A Câmara de Importadores da República Argentina (CIRA) se baseia no dado do Banco Central que calcula a dívida dos importadores em US$ 8,1 bilhões, mas sem discriminar o quanto dela corresponde às compras feitas do Brasil.
Na opinião do economista Dante Sica, da consultoria Abeceb, de Buenos Aires, os efeitos do fim do controle cambial são “positivos” porque haverá “maior previsibilidade”. Para ele, empresas brasileiras e de outros países na Argentina poderão normalizar sua situação de caixa com suas sedes.
“O fim do controle cambial é positivo para o Brasil porque as empresas brasileiras que estão aqui poderão voltar a fazer giro para suas matrizes. Além disso, será resolvida a dívida com os exportadores brasileiros e daqui para frente os pagamentos de importações feitas pela Argentina serão normais”, opinou Sica.
Ele concordou que a desvalorização pode ter “algum impacto” sobre a inflação. “No início o governo deverá adotar medidas como controle de alguns preços, mas depois a tendência é a normalização da economia argentina.”
Já a economista Marina Dal Poggetto, da consultoria Estudio Bein e Associados, criticou a medida anunciada por Prat-Gay. “Achei muita ousadia. Com esse nível (baixo) de reservas que temos no Banco Central, abrir o mercado cambial dessa maneira pode ser arriscado”.

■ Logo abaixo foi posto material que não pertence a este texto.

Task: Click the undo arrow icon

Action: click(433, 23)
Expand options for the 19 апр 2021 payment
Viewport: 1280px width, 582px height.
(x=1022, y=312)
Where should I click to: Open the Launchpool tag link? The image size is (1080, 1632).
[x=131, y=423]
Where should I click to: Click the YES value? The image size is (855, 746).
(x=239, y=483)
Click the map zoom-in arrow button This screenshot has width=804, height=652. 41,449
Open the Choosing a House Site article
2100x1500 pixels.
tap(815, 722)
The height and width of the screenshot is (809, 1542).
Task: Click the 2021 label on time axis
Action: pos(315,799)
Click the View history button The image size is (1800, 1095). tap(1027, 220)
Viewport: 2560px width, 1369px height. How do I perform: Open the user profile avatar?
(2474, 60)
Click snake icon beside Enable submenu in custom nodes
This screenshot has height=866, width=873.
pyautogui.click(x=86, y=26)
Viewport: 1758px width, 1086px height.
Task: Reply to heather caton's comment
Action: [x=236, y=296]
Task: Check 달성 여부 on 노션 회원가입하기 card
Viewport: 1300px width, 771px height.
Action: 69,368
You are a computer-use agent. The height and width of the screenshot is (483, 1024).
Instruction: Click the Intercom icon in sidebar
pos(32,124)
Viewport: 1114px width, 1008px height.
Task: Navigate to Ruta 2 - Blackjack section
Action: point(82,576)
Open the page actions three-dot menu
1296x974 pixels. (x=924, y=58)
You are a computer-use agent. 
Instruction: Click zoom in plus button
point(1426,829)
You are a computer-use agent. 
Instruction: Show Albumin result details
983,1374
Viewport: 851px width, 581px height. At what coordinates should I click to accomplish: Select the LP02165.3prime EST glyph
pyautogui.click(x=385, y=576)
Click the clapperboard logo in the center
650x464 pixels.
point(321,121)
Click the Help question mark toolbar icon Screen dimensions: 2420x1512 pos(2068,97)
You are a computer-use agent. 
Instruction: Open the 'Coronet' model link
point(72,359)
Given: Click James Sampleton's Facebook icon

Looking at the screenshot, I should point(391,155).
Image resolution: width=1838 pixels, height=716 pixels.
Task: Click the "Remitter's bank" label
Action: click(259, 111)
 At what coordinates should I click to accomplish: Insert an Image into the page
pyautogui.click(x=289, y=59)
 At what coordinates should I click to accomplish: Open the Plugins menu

O Banco Central da Argentina tem em torno de US$ 24 bilhões de reservas, que encolheram sucessivamente nos últimos anos. Na entrevista, Prat-Gay informou que empresas do agronegócio deverão realizar transações que fortalecerão estas reservas.
Ele falou ainda em um acordo com a China para transformar uma operação em yuan em dólares e espera que, ao “gerar confiança”, mais dólares entrem para alimentar as reservas do BC.
Controle
A economista Dal Poggetto foi cautelosa. “Existem dólares para este início do fim do controle cambial, mas não sabemos depois. Além disso, os sindicatos vão naturalmente pedir uma reposição salarial de acordo com esse nível de desvalorização. Ainda veremos muitos capítulos a partir desta decisão (do ministro da Economia)”.
Nesta semana, o governo Macri anunciou ainda duas outras medidas que têm efeito direto na relação comercial entre Brasil e Argentina: o fim da barreira comercial chamada ‘DJAI’ – ela já tinha sido condenada pela Organização Mundial de Comércio – e o fim do imposto de exportação para o trigo.
A DJAI, uma medida burocrática e acusada de ser pouco transparente, paralisava as importações argentinas, segundo empresários brasileiros e locais. O governo argentino continuará controlando algumas importações com outro mecanismo, chamado licença não-automática, que no passado gerou disputas comerciais entre os dois países, mas que é permitido pelas regras internacionais, segundo especialistas.
No caso do trigo, a produção e a exportação tinham caído na Argentina e o Brasil, principal importador do grão argentino, tinha passado a buscar outros mercados. Na ocasião que o governo argentino anunciou o imposto para o trigo, uma alta fonte do governo brasileiro disse: “A Argentina acaba de dar um tiro no pé porque teremos que buscar outros mercados”.